Could you carry on the post about encrypted backups and colocation below, picking up right after its last paragraph?

• TEXT SHOWN:
+ + + +

As for backups, intermit.tech did a good guide on (minio) S3 + restic. Restic encrypts data client-side and S3 is a better option than (S)FTP when it comes to people accessing your hardware, as it’s solely limited to the object storage (you could chroot sftp, but eh).

That way, even if someone’s hardware gets seized, your data is still safe. I’d personally recommend that each of you buys their own SBC and preferred size HDDs and give it to each other.

If hypothetically one of you is a criminal master mind and gets raided, it would be your device that gets seized, with your encrypted data. That means your backup server is completely lost. Their backup server is still safe. You might get knock for an investigation with a warrant, but if you don’t live in burgerland, I kinda doubt you’ll have to worry about all your devices getting seized.

If colocation is an option, you can all put some money down for a 1U very low-power server and put it in a data center and it might be more reasonable than each of you having devices in each other’s house. It is still a risk, but much lower than having someone connect straight to you.

But this setup was planned as so, because you all would have fast internet at home. Talk to your ISP, some ISPs offer colocation services. If all of you share the same large ISP, it’ll probably be better than going to each other’s home internet. If you don’t share ISPs, going to each other’s internet would not be ideal anyway, so colocating makes even more sense.

+ + + +

• PROVIDED INFORMATION:
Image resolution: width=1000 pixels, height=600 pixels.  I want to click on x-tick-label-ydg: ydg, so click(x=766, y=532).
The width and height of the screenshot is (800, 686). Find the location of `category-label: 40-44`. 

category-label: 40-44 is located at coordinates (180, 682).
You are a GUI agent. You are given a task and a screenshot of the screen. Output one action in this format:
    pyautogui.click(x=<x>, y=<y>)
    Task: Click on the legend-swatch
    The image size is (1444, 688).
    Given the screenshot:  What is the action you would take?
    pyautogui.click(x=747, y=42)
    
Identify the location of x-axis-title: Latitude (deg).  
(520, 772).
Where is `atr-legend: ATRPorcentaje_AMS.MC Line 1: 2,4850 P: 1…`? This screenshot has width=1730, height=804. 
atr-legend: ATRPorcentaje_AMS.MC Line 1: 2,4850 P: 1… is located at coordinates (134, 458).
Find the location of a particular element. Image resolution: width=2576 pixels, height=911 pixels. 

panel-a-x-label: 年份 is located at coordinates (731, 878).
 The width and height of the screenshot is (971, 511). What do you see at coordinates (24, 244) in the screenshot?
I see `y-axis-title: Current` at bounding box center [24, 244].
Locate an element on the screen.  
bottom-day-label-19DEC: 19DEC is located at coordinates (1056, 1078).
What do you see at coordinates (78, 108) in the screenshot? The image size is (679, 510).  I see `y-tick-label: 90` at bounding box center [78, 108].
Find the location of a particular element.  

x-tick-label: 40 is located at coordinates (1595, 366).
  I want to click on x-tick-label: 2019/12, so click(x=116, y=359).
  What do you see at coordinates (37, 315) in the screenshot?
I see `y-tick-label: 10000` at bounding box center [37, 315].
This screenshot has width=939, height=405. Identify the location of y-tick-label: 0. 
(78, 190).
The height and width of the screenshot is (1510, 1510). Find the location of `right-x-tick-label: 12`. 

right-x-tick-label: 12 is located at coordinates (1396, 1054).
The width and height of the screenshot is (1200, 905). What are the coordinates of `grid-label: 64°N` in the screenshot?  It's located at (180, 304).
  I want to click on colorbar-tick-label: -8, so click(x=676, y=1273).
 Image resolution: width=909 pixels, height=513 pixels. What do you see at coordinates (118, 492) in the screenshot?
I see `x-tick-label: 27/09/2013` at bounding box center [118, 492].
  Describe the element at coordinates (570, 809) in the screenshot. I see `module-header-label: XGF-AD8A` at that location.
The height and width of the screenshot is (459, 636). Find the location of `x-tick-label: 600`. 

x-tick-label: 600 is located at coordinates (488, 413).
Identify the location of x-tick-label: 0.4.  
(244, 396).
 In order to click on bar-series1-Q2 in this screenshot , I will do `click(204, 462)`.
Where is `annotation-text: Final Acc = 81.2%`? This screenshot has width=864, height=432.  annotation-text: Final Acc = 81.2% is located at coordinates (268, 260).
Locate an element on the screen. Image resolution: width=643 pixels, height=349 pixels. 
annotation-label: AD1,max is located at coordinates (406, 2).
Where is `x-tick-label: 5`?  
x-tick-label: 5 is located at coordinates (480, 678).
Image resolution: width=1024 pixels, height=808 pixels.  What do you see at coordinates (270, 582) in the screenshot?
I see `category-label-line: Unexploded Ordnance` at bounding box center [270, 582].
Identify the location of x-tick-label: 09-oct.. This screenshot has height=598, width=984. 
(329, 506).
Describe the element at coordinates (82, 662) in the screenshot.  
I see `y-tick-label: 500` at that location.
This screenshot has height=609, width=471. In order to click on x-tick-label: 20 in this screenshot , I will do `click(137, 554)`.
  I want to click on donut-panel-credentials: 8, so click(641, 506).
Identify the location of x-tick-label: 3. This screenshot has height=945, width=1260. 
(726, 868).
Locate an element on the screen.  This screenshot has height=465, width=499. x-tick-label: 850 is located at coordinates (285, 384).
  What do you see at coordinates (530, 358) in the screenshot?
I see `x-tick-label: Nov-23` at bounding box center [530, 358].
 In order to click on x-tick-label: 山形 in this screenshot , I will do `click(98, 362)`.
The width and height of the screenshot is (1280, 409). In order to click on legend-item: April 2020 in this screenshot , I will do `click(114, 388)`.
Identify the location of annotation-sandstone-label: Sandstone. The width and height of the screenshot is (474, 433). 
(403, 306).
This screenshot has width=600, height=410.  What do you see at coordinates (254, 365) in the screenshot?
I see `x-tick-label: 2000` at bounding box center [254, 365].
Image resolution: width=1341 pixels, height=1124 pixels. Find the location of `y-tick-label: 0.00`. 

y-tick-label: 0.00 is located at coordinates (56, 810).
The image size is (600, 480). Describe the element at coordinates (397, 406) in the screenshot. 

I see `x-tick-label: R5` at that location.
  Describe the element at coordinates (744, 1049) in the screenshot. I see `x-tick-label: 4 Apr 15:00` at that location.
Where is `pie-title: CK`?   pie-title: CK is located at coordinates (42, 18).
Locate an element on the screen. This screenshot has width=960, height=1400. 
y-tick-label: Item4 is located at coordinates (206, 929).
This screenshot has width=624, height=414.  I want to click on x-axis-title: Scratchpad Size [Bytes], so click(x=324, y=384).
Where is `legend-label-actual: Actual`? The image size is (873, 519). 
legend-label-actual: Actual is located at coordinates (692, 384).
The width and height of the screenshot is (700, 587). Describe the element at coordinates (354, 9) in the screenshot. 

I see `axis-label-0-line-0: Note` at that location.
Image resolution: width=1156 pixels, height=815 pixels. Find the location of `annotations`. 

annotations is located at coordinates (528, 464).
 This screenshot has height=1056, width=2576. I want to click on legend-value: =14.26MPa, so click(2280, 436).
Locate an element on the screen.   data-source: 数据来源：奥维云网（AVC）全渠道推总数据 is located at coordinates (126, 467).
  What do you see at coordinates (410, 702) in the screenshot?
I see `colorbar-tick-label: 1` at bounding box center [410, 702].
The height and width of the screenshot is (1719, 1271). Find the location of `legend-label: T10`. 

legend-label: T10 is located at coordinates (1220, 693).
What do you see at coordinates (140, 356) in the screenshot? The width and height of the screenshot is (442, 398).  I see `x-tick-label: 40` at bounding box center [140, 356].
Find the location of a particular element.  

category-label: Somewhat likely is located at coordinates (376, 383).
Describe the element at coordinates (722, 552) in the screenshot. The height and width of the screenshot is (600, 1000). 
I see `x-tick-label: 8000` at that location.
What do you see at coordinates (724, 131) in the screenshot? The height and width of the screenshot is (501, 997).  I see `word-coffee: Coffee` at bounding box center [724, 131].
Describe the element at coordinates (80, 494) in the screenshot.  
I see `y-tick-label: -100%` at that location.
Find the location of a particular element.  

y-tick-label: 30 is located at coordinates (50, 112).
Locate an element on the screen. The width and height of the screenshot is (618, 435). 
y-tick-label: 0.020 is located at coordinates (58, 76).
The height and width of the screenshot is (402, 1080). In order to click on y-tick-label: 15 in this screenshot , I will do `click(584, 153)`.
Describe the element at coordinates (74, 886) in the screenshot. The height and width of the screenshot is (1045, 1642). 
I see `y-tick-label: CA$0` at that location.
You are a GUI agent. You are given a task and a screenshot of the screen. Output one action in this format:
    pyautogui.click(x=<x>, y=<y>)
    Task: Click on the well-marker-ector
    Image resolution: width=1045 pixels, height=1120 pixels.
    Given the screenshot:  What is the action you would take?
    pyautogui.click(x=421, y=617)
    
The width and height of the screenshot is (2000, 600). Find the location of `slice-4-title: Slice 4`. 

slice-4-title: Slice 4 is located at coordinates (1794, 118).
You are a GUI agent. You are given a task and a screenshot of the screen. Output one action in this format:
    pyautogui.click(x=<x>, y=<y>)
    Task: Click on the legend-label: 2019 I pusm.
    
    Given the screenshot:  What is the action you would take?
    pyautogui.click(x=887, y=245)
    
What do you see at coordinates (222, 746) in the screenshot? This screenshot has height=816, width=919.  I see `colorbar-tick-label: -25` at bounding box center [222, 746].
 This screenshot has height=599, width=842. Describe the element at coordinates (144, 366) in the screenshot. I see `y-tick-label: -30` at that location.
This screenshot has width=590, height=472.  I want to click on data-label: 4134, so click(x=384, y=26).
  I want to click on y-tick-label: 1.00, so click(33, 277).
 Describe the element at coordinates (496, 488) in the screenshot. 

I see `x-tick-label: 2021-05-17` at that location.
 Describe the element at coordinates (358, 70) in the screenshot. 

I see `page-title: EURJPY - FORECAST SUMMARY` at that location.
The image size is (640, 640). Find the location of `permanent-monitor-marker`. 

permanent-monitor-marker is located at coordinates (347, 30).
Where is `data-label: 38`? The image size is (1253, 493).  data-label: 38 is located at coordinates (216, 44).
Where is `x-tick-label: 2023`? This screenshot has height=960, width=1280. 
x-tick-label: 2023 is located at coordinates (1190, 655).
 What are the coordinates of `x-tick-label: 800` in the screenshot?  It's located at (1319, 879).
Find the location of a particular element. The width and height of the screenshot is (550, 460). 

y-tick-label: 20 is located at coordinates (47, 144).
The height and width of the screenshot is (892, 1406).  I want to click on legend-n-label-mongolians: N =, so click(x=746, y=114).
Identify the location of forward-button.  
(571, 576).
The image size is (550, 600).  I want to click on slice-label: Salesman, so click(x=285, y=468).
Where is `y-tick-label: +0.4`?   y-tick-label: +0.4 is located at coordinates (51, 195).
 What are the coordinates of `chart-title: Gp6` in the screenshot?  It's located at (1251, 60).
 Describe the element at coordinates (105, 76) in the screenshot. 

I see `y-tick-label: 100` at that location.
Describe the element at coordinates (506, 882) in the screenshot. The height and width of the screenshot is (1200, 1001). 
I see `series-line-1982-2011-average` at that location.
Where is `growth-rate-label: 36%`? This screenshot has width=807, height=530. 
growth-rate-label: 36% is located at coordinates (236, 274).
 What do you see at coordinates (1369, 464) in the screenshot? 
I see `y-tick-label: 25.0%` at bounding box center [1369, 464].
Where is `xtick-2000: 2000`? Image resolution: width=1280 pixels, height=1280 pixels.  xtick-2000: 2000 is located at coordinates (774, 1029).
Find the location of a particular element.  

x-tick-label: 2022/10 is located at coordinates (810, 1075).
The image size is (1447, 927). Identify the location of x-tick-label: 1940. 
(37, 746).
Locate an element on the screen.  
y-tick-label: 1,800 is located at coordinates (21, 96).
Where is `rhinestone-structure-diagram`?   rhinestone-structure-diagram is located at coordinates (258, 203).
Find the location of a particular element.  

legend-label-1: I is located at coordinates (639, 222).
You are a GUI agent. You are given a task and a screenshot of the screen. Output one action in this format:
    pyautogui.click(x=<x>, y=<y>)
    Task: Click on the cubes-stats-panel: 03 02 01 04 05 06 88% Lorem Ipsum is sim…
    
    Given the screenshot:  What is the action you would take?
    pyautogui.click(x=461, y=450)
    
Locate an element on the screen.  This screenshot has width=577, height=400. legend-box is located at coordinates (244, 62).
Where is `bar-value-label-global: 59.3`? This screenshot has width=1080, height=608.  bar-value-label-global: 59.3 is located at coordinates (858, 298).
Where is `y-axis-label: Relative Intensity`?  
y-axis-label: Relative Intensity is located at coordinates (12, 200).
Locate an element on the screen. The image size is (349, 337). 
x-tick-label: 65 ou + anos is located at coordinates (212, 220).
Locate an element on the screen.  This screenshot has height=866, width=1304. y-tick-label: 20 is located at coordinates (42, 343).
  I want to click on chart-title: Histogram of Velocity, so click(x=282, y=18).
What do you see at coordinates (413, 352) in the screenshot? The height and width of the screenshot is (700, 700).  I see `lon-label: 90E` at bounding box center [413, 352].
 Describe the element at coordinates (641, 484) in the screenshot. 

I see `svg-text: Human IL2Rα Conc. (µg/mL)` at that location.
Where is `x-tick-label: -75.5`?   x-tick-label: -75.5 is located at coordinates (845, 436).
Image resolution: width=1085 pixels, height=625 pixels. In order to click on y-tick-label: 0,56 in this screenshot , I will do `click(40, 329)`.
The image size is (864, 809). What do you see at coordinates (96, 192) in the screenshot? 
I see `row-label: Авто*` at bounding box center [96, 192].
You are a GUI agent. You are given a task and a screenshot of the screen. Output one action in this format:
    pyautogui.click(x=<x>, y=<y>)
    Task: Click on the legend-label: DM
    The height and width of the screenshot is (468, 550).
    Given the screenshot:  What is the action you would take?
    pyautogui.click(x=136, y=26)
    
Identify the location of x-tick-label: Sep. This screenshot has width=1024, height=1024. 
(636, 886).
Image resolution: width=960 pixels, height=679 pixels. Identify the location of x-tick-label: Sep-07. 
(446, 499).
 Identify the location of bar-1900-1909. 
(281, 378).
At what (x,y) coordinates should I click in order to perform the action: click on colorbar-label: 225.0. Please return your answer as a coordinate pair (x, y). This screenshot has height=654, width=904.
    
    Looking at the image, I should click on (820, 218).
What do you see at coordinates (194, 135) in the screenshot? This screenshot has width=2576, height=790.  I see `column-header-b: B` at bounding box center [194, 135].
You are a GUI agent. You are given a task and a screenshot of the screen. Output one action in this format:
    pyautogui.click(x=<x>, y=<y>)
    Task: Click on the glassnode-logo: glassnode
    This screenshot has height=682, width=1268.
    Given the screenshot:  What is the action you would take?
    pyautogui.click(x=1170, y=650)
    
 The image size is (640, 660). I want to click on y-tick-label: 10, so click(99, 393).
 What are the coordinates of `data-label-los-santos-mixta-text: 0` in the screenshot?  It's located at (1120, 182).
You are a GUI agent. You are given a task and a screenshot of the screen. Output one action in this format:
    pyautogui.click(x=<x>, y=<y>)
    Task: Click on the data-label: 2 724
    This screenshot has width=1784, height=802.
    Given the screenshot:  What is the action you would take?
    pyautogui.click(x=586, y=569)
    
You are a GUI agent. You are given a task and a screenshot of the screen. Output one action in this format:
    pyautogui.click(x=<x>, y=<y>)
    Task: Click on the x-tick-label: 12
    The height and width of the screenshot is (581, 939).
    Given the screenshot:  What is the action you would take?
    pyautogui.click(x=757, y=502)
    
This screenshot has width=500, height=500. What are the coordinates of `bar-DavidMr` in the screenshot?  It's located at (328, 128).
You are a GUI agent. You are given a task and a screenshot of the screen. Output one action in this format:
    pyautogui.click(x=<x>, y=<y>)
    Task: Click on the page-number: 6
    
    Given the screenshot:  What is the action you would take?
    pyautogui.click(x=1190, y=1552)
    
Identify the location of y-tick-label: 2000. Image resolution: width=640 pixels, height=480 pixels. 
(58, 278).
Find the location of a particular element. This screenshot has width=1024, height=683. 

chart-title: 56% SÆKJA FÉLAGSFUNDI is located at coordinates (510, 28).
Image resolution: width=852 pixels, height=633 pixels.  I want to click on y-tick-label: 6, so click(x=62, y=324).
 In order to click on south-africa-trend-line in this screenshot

+ + + +

• TASK OUTPUT:
Besides the hardware cost, colocation costs around 250 euros (last I checked was 3 years ago I think, prices might’ve gone up). That’d make 4 people pay about 65 euros a month. With 22TB drives, you can get a stripped mirror with 44TB usable capacity, which can take you a long way (I mean, 11TB of data for each individual’s most important data?). In minio I think you get the option to allocate only a certain amount to each bucket.

If you split it 6 way, it goes to about 42 / month for about 7TB ea.

Because you have IPv6 access, I’d avoid tailscale altogether. You have a world addressable IP address. Use that if your networks all have ipv6 enabled. Maybe slap a DynDNS like duckdns or no-ip, no matter which option (home hosting or colocating) you pick.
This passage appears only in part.